The NERCs are expected to create transformational science and engineering platforms for the respective fields of nanoscale research, education, and innovation. As appropriate to its particular areas of research, each NERC will include the societal and environmental implications of the nano-enabled scientific and technological breakthroughs.
"The Nanosystems ERCs will help bring the technological advantages that nanotechnology offers to a broad array of U.S. industries," said Lynn Preston, the leader of the ERC program, "and they will provide young engineers with valuable experience in research and entrepreneurship, positioning them to be leaders in emerging areas of the global economy."
Including the new awards, NSF supports 20 ERCs in the areas of biotechnology and health care; energy, sustainability and infrastructure; manufacturing; and microelectronics, sensing and information technology. Brief descriptions of the new centers follow.
The NSF Nanosystems Engineering Research Center for Advanced Self-Powered Systems of Integrated Sensors and Technology (ASSIST), led by North Carolina State University, will create self-powered wearable systems that simultaneously monitor a person's environment and health, in search of connections between exposure to pollutants and chronic diseases.
The NSF Nanosystems Engineering Research Center for Nanomanufacturing Systems for Mobile Computing and Mobile Energy Technologies (NASCENT), led by the University of Texas at Austin, will pursue high-throughput, reliable, and versatile nanomanufacturing process systems, and will demonstrate them through the manufacture of mobile nanodevices.

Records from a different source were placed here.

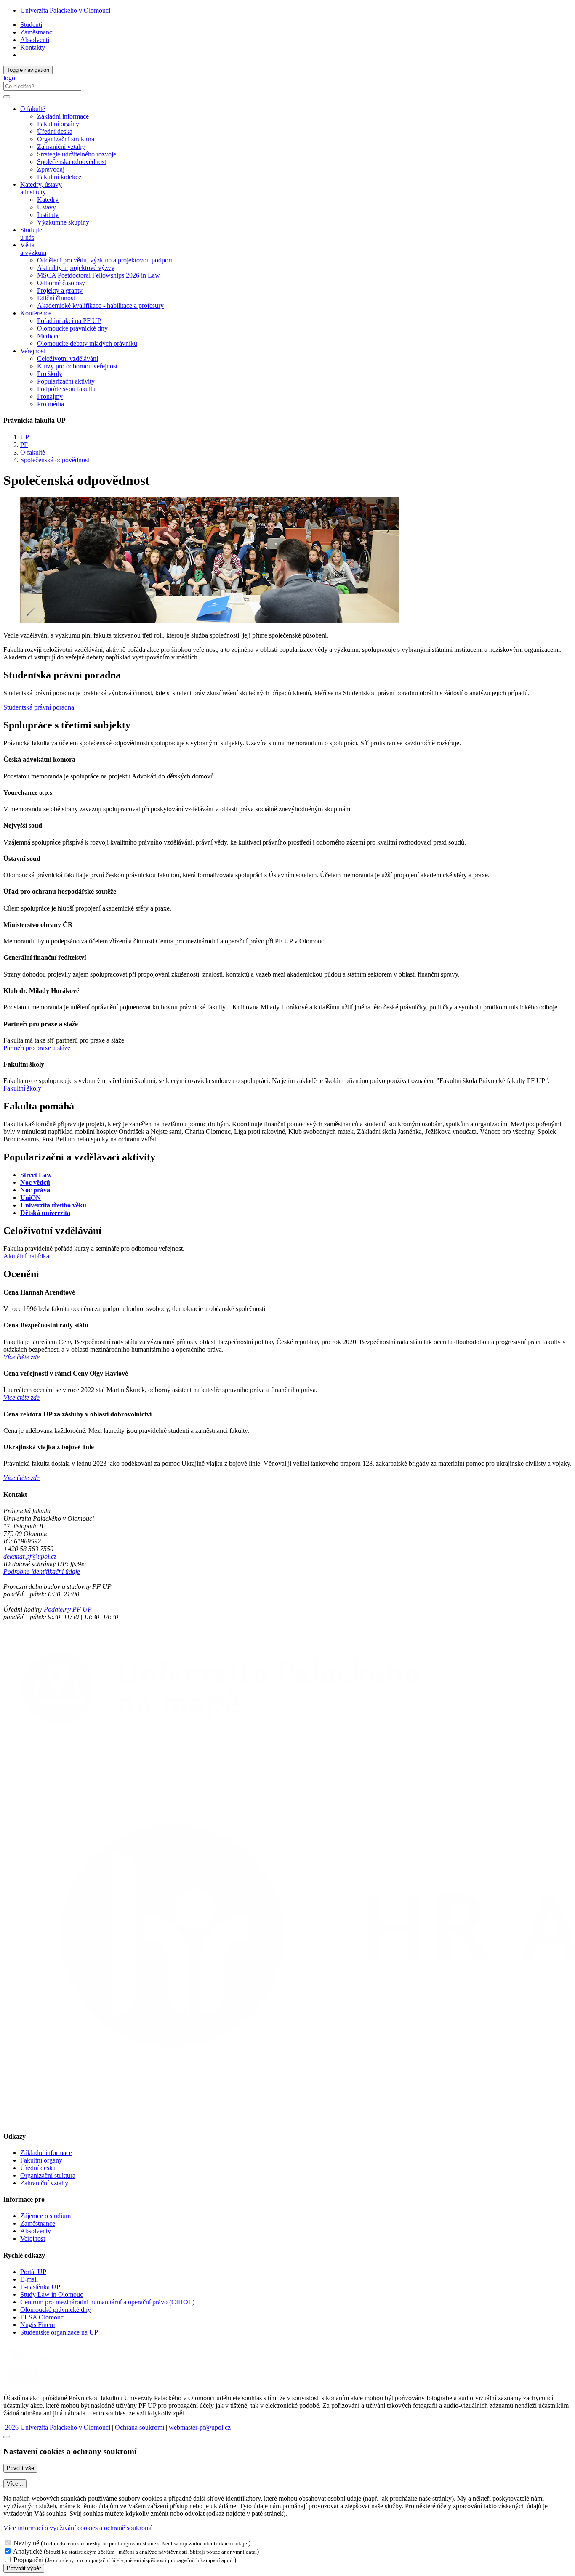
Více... (15, 2484)
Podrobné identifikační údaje (41, 1571)
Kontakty (32, 47)
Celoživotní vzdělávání (67, 358)
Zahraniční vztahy (61, 146)
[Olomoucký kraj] (32, 2361)
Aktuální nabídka (26, 1256)
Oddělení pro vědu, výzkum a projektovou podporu (105, 260)
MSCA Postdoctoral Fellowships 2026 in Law (98, 275)
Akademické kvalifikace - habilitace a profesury (100, 305)
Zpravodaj (50, 169)
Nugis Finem (37, 2324)
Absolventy (35, 2230)
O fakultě (32, 452)
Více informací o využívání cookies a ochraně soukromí (77, 2527)
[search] (6, 96)
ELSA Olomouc (42, 2317)
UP (24, 437)
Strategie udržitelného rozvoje (76, 154)
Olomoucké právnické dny (72, 328)
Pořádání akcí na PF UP (69, 320)
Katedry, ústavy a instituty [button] (41, 188)
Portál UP (33, 2271)
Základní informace (63, 116)
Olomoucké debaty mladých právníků (87, 343)
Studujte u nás (31, 233)
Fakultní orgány (58, 123)
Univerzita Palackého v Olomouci (65, 10)
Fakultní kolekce (59, 176)
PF (24, 444)
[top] (6, 2437)
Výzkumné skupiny (63, 222)
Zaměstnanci (37, 32)
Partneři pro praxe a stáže (36, 1047)
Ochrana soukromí (139, 2427)
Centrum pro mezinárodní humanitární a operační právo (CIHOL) (107, 2302)
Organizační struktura (65, 139)
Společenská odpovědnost (71, 161)
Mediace (48, 335)
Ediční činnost (56, 298)
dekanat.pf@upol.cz (29, 1556)
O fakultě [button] (32, 108)
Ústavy (46, 207)
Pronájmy (50, 396)
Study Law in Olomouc (51, 2294)
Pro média (50, 404)
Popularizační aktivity (66, 381)
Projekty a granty (60, 290)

The NSF Nanosystems Engineering Research Center for Translational Applications of Nanoscale Multiferroic Systems (TANMS), led by the University of California Los Angeles, will seek to reduce the size and increase the efficiency of components and systems whose functions rely on the manipulation of either magnetic or electromagnetic fields.
The NERCs will link with the resources of NSF's Network for Computational Nanotechnology as the main cyber-platform for dissemination of computational and simulation tools and educational materials. Additionally, the centers will leverage the experimental resources of the NSF National Nanotechnology Infrastructure Network.
The NERCs will be a part of NSF's contributions to the National Nanotechnology Initiative, which is a government-wide activity designed to ensure that investments in this area are made in a coordinated and timely manner and to accelerate the pace of revolutionary nanotechnology discoveries. A long-term view for nanotechnology research and education needs is documented in the 2010 NSF/WTEC report, "Nanotechnology Research Directions for Societal Needs in 2020."